Q&A With Our Creative Director, Jon Taylor
“My favorite part about being creative and assembling things in novel and respectful ways is seeing the client be blown away by our vision.”
These words were spoken by Jon Taylor, our Creative Director and all things visionary. See what else he had to say when we sat down with him and spoke on managing creative assets, working at Divining Point, and decompression!
We know you cover a lot of ground at DP, but can you explain exactly what you do here?
Being the Creative Director, I oversee all the creative initiatives. I make sure we have a creative vision at a higher level and work it out whether it’s a design brief, website, photoshoot, or even written text. I’m basically paid to be critical and point out flaws. If I say, “it’s good, I love it,” I feel I’ve failed at that task. There’s always room for improvement.
What is your favorite thing about your job?
I like being creative. My favorite part about being creative and assembling things in novel and respectful ways is seeing the client be blown away by our vision.
What is your least favorite thing about your job?

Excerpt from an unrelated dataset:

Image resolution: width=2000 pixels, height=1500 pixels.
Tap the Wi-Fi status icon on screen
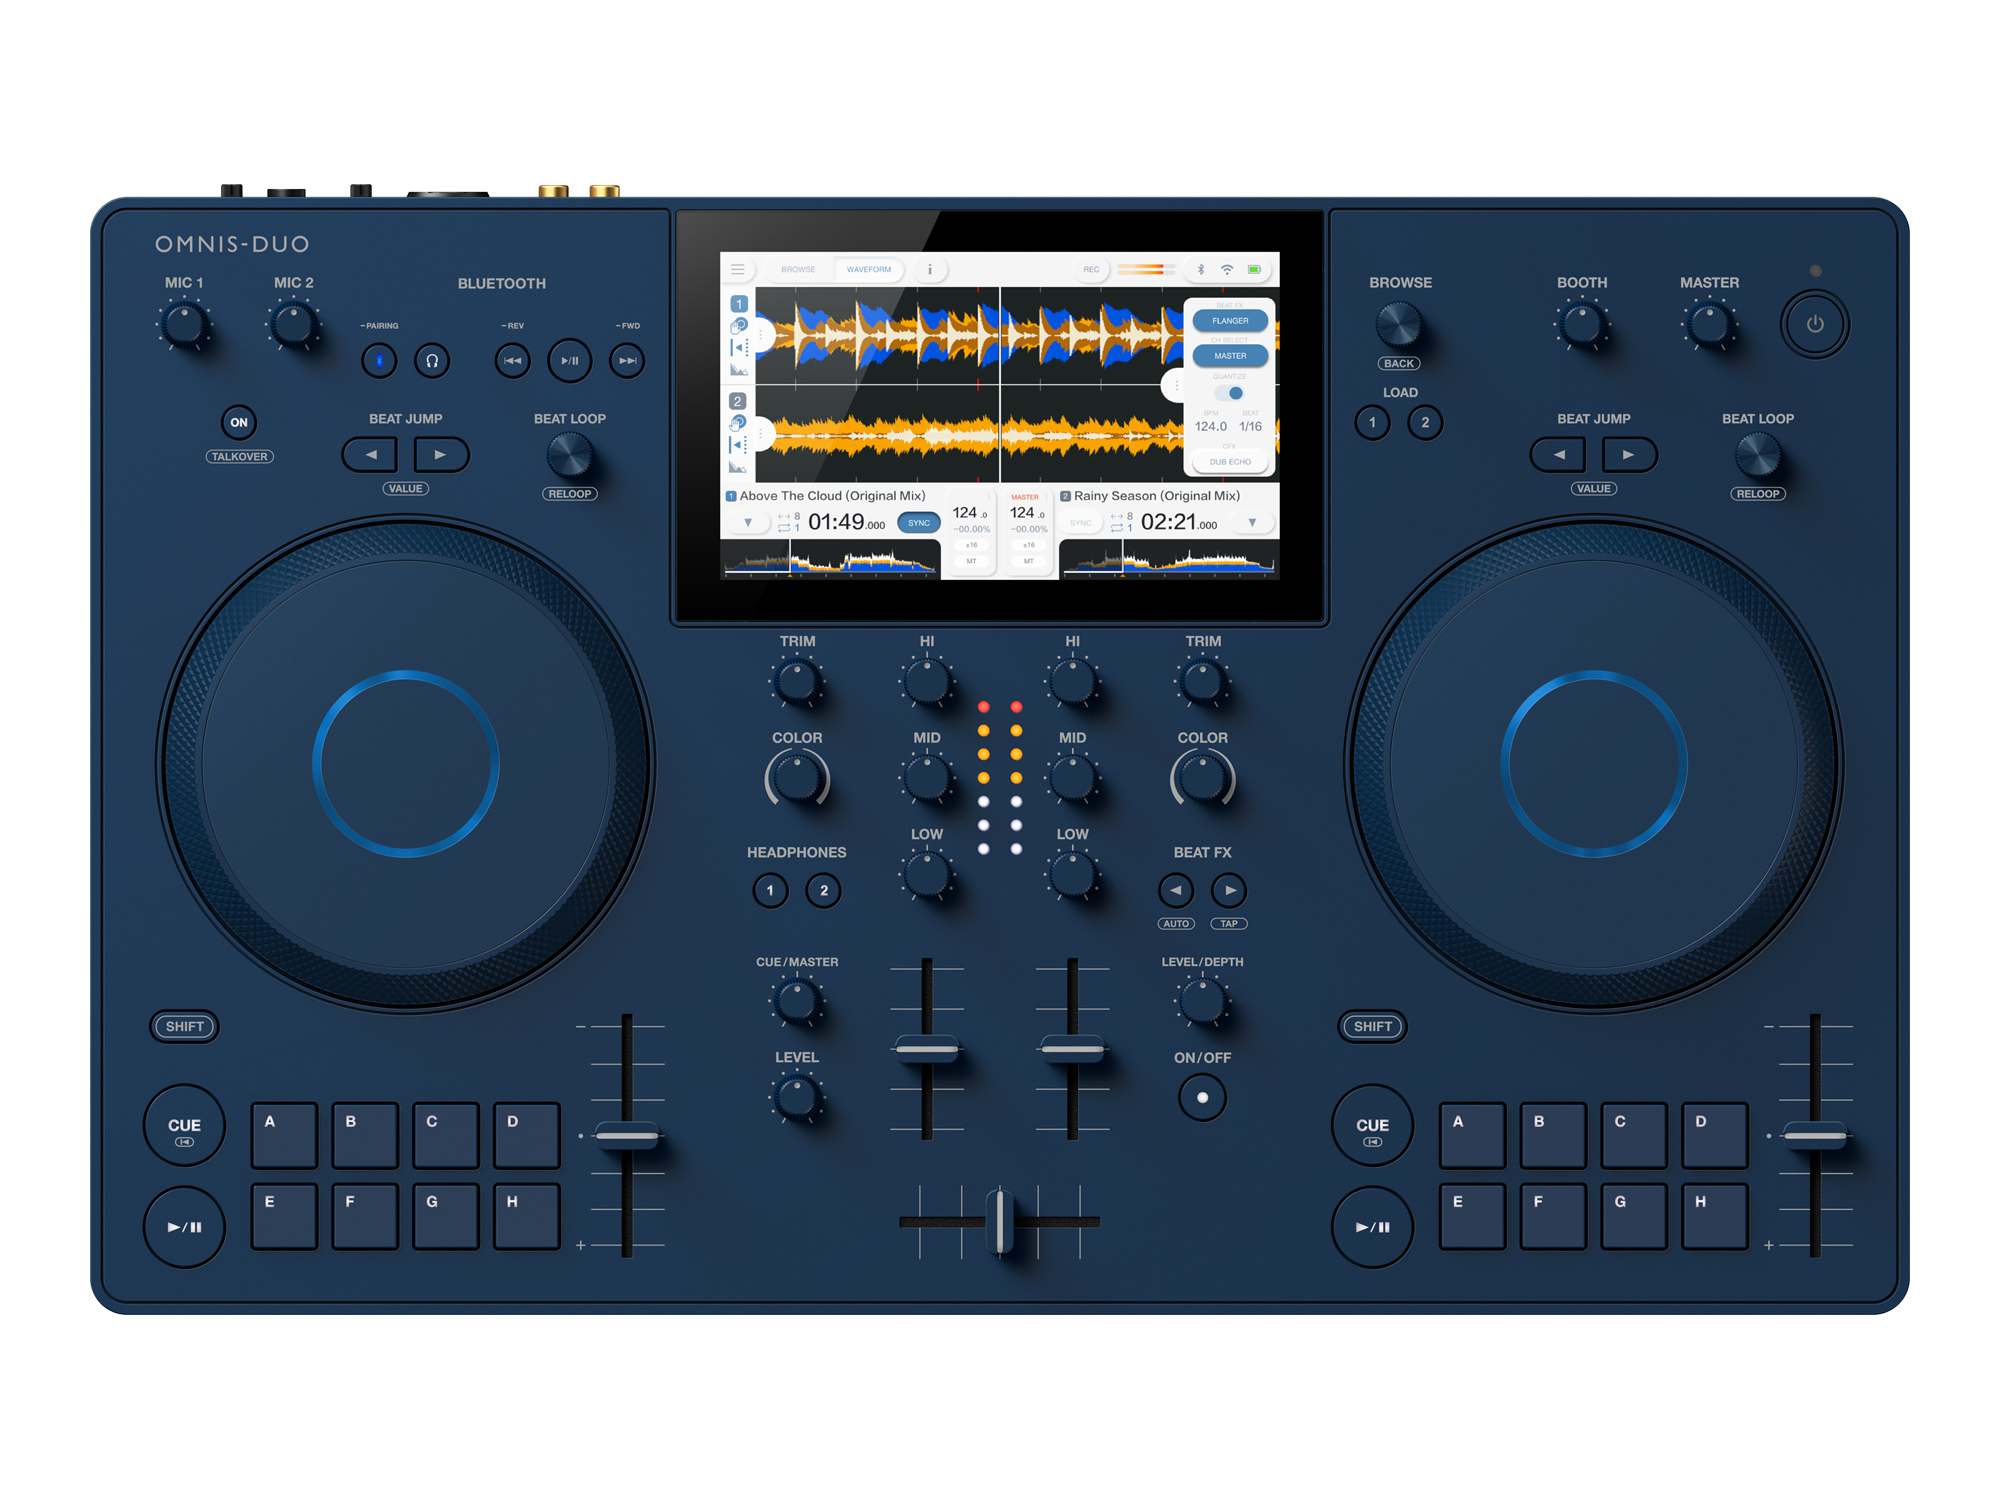pyautogui.click(x=1226, y=269)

I know most would say having their ideas adulterated, but I’ve been doing it for so long that it doesn’t bother me. One part of the process that bothers me is if I fall in love with a vision and it’s changed to the point where the vision is gone. In these cases, I will come up with an entirely new vision, ultimately breaking up with the other one and no one likes a breakup.
What was a recent obstacle you had to overcome? What were you thinking during this?
Working on a website recently I had to realize that the solution for a client’s sales system that I came up with – which was beautiful – wasn’t attainable in their scope. I had to go back to the drawing board and come up with something new, but that was also unattainable. Ultimately, the solution from the technical side seemed to destroy the whole vision in my head, and that’s still an ongoing problem.
If you could tell clients looking for creative work to be done, what advice would you give them?
I would say don’t start with who YOU are but who your customers are. When you’re creating a business, it needs to be about who you are. But when you’re getting into the creatives and trying to push sales it needs to be focused on your customers and who they are because that’s who’s going to fall in love with your brand.
What are your thoughts on the importance of collaborating and bridging the gap between other team members such as social media specialists and the marketing strategist?
If I had my own way, everyone would be involved at one point or another. That doesn’t always work out because of heavy work loads at a smaller agency, but I really like when everyone gets involved because I thrive with criticism and different viewpoints. Everyone brings baggage to the table and unpacking all of that creates a better product.
What advice would you give to someone just entering this role?
Check your ego at the door. You are not a badass. Most entering a position like a Creative Director feel they have something to prove. In reality, when you let go of that and let yourself flow as part of a team and accept criticism with grace, then you will create really beautiful things.
What recommendations would you give to clients to help streamline the process between their vision and your process?
It’s a mutual trust. The moment you don’t feel your creative team trusts you, is the moment you need a new creative team. They need to trust you and likewise– the creatives need to trust the clients. That needs to be taken seriously and not dismissed because it goes against your ideas.
What’s your favorite thing about working on the DP team?
The levels of trust. I lean into things that aren’t traditional employee traits, like laziness. I think it’s an important part but has to be structured. This is the right culture for that. I also lean into criticism and alternate ways of thinking about things. That doesn’t always work in other agencies because other agencies are systematic, and it’s worked out really well for me here.
For example, in a branding meeting I’m not going to ask the same questions, even though it may seem systematic. My questions depend on the needs of the clients.
What are your favorite ways to decompress outside of work?
I like to travel… a lot. I’m really into extreme stuff. A lot of times I’ll shut everything out of my life and relax and that’s when I find I’m the most decompressed.